An Early Start Will Cost a Little Less
In 1998, the Energy Information Administration released a report that estimated that complying with the Kyoto Protocol would cost the United States $64 billion per year. The study assumed that the U.S. would begin to comply with the protocol in 2005 and reach its target of reducing greenhouse gas emissions by 7 percent below 1990 levels by 2008 to 2012.
The EIA has just completed a new report at the request of House Committee on Science that would change the starting date from 2005 to 2000 to see if that would have any effect on the cost of reducing greenhouse gas emissions. EIA looks at a range of scenarios from an increase of emissions of 24 percent over 1990 levels (1990+24%) to the minus 7 percent (1990-7%) as required under Kyoto.

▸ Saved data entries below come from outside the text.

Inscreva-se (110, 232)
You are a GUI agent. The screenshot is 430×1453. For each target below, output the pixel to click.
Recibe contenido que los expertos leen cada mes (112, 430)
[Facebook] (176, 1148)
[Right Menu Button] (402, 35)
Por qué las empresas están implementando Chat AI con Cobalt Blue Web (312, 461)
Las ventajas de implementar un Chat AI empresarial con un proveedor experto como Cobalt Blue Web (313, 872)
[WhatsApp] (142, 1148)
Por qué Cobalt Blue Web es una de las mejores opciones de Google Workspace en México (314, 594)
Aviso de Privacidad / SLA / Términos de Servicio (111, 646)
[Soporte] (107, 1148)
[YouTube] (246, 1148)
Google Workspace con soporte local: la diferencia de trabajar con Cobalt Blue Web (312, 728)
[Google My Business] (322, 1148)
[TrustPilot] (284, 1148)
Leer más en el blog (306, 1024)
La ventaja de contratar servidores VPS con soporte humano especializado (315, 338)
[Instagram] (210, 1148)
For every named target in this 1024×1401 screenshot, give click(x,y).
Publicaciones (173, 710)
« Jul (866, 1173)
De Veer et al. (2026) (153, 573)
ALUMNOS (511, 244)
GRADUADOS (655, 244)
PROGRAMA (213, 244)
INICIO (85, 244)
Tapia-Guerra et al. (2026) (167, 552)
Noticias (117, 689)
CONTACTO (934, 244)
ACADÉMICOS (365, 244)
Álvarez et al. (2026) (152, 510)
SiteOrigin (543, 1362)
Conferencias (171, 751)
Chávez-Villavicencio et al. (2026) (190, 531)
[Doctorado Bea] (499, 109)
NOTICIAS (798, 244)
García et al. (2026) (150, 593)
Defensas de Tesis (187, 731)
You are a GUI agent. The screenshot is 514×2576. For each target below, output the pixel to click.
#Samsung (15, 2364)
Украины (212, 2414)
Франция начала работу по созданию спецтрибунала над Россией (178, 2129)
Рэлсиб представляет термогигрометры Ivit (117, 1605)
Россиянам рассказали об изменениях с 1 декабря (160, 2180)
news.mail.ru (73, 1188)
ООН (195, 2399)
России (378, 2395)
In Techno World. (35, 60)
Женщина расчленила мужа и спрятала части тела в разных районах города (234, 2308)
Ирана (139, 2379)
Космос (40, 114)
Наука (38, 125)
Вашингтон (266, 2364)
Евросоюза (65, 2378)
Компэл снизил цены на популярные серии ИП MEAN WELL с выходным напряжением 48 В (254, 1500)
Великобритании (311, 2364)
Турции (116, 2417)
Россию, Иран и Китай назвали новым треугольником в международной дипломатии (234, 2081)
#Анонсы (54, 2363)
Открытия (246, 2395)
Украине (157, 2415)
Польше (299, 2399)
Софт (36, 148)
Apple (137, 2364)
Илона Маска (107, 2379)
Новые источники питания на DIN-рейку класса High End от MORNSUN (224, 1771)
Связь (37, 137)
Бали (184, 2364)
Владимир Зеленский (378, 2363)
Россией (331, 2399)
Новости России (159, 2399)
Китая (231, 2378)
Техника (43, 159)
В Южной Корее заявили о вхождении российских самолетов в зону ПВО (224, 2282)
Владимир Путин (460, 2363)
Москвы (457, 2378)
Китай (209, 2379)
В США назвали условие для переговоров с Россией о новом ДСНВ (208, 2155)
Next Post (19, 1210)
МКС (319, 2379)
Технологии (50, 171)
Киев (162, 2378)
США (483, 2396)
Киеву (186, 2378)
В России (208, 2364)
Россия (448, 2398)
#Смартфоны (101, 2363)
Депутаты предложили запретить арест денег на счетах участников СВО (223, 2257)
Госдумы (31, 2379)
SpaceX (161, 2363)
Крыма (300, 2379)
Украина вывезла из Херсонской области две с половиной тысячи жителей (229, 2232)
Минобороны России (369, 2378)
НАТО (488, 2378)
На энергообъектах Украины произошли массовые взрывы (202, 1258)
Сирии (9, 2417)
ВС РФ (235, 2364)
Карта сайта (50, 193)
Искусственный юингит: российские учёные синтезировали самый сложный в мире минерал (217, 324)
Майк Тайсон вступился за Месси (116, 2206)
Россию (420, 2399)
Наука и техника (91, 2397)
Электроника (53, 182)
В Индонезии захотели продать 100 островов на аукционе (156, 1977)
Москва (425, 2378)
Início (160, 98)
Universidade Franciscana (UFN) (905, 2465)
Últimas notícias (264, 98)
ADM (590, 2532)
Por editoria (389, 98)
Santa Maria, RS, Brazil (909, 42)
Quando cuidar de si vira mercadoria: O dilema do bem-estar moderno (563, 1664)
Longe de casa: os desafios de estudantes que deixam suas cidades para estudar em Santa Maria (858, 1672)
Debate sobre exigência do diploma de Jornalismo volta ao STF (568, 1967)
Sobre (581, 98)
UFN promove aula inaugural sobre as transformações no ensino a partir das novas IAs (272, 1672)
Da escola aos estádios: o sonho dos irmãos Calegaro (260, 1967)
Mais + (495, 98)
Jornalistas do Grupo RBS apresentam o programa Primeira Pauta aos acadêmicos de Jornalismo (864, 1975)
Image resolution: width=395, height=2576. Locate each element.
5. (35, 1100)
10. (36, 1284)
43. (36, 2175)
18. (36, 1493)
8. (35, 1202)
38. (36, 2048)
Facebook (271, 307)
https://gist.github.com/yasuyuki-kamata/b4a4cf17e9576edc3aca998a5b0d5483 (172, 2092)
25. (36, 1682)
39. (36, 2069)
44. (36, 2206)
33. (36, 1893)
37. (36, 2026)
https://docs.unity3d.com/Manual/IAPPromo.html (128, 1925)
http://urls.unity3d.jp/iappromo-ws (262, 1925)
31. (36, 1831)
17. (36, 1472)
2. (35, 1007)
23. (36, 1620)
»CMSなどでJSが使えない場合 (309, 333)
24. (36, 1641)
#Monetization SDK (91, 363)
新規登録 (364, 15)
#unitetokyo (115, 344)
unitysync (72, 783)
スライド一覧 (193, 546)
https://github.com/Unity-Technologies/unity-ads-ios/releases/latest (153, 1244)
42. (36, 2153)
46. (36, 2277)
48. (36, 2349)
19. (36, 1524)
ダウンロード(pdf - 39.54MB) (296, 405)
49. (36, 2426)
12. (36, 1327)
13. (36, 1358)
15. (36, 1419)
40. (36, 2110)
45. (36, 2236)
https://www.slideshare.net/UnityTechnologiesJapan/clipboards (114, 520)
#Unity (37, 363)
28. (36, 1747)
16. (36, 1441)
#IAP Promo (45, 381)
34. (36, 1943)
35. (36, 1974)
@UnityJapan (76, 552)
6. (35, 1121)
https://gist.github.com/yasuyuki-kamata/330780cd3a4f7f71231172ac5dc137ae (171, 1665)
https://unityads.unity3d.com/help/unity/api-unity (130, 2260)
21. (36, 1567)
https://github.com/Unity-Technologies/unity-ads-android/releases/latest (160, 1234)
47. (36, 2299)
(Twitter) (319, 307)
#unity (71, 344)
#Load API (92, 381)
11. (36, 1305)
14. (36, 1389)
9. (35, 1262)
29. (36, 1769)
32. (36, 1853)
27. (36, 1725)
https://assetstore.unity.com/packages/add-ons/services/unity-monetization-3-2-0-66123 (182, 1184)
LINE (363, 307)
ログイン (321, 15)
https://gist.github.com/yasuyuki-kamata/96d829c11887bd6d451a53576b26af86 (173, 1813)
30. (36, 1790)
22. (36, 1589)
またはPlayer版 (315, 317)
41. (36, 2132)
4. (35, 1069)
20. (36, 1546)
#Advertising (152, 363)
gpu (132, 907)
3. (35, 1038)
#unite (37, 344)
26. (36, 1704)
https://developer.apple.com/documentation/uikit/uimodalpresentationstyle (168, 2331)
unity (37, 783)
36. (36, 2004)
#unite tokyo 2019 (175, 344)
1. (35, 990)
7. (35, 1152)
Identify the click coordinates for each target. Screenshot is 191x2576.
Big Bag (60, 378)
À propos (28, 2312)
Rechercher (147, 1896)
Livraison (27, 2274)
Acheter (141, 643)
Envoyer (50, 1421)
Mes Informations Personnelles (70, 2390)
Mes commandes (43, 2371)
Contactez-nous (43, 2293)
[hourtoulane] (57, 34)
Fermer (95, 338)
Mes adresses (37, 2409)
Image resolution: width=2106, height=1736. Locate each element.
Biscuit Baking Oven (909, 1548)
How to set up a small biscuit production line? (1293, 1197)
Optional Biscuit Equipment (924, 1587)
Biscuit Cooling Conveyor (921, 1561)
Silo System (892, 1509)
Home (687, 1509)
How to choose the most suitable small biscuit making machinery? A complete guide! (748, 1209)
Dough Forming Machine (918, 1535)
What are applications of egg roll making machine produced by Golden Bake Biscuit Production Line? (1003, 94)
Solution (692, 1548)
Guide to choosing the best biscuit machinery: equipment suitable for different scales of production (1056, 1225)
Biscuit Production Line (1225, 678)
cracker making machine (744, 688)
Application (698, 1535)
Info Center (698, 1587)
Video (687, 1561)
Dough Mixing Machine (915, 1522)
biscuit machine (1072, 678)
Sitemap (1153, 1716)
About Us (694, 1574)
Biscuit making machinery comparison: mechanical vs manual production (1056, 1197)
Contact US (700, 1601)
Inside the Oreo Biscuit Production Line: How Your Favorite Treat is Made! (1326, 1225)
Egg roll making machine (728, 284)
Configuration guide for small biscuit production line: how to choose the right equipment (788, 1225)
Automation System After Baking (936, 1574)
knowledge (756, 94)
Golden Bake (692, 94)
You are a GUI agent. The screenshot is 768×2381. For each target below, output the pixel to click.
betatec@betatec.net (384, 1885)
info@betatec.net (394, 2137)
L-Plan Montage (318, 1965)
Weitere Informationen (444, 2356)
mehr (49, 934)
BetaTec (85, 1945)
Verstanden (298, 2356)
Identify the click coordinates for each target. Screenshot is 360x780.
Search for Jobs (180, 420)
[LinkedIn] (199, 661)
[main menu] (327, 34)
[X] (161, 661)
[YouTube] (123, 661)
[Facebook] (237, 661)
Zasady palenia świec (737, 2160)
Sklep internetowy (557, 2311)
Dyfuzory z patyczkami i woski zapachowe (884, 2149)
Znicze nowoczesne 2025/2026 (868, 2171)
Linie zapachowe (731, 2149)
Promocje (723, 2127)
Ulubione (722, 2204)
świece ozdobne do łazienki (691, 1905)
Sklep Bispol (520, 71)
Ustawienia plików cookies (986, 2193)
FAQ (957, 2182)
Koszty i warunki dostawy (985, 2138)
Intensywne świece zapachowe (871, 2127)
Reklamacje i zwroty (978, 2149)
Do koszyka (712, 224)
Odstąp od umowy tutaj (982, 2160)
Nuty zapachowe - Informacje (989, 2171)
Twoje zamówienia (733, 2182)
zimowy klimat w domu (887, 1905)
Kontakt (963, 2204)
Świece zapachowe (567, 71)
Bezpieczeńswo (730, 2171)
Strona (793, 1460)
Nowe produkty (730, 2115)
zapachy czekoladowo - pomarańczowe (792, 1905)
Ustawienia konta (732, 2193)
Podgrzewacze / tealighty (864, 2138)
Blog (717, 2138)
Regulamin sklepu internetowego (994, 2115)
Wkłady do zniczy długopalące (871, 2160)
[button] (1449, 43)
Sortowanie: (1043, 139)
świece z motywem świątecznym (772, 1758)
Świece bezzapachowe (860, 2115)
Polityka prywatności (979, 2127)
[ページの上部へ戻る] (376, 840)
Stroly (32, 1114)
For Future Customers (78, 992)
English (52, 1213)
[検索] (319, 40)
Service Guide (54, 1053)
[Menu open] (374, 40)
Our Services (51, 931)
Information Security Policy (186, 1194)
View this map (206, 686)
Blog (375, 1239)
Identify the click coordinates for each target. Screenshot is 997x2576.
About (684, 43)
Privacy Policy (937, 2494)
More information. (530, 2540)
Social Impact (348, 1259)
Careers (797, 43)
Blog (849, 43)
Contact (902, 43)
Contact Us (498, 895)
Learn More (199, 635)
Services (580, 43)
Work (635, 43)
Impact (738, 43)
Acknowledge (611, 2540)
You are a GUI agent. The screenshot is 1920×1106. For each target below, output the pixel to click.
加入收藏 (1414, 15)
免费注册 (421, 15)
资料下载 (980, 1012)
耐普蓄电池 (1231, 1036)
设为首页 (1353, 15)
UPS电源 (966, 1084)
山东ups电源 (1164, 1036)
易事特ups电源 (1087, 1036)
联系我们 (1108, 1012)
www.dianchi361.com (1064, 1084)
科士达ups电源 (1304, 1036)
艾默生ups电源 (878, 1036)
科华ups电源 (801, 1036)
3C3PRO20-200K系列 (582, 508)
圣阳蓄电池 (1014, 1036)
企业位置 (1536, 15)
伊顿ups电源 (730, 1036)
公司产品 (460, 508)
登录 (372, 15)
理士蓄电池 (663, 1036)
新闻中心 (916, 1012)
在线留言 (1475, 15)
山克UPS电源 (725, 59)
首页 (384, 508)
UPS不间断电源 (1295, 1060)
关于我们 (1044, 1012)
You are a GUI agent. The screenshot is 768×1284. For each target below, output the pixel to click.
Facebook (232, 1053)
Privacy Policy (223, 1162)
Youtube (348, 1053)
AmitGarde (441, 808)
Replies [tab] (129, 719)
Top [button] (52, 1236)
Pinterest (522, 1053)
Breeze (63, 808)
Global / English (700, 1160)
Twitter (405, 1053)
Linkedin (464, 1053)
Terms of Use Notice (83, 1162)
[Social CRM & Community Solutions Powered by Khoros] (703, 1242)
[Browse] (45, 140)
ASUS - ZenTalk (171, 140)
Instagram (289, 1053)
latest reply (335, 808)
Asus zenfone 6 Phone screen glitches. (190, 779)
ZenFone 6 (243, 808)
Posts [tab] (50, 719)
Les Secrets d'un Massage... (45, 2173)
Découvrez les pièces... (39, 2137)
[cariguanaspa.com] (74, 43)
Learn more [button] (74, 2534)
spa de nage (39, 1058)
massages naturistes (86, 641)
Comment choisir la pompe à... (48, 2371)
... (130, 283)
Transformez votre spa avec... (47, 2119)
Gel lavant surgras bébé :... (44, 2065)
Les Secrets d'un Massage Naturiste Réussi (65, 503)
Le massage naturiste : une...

The study finds that an “early start date reduces the carbon price in 2010 for each of the carbon reduction cases.” The 1990-7% case, for example, would see a reduction of the carbon price from $349 per metric ton to $310 per metric ton.
“With an earlier start date,” says the study, “the economy experiences a loss in gross domestic product beginning in 2000 as higher prices increase the prices of goods and services throughout the economy; however, the early start date smooths the transition of the economy to a longer run target.” The study finds that the “projected cumulative impacts” on actual GDP between the years 2000 and 2020 is over $2.6 trillion if reductions begin in 2005 and just under $2.5 trillion under an early start scenario.
The report also indicates that using a net present value calculation (discounting) the cumulative discounted impacts are larger in the early start cases. Using a 7 percent discount rate the EIA finds that impacts by 2020 will be nearly $1.3 trillion for the 2005 start and over $1.4 trillion for the early start. The report concludes, “although the cumulative impacts on GDP are similar, the early start cases involve a tradeoff. The peak impacts are less severe in the early cases, but they occur earlier.” There is little difference in the overall costs of the two scenarios. The report can be downloaded from www.eia.doe.gov.
Technology as a Long Term Solution
The Clinton Administration claims that the development of energy efficient technologies is the solution to the global warming problem. It also claims that the technologies necessary to meet the targets set under the Kyoto Protocol are already available and just need to be put into use.
A new report by the Business Roundtable (BRT) agrees that technology is the key, but only in the long run. The report reaffirms BRTs opposition to the Kyoto Protocol. The protocol, says the report, “does not include developing countries, it would have a negative impact on the U.S. economy and it would bring no significant global environmental benefit.”
Although new technology “constitutes the most effective response to concerns about possible changes in our climate,” says the report, “in the short term, there are no technologies that make plausible the goals sought by the Kyoto Protocol.”
The BRT also recognizes a role for government in developing new technologies, albeit a small one. “A central policy tenet is that governments cannot foster private sector technology advancement by picking winners and losers,” says the report. “Instead, a central role for government is to ensure its policies are coordinated and consistent, and that unintended regulatory, policy and tax impediments to innovation are remedied.”
The report also points out that a necessary prerequisite to innovation is robust economic growth. Without the financial means to invest in R&D, there is no technological progress. Moreover, developing countries will not be able to benefit from new technologies unless they become wealthier. The report can be downloaded from www.brtable.org.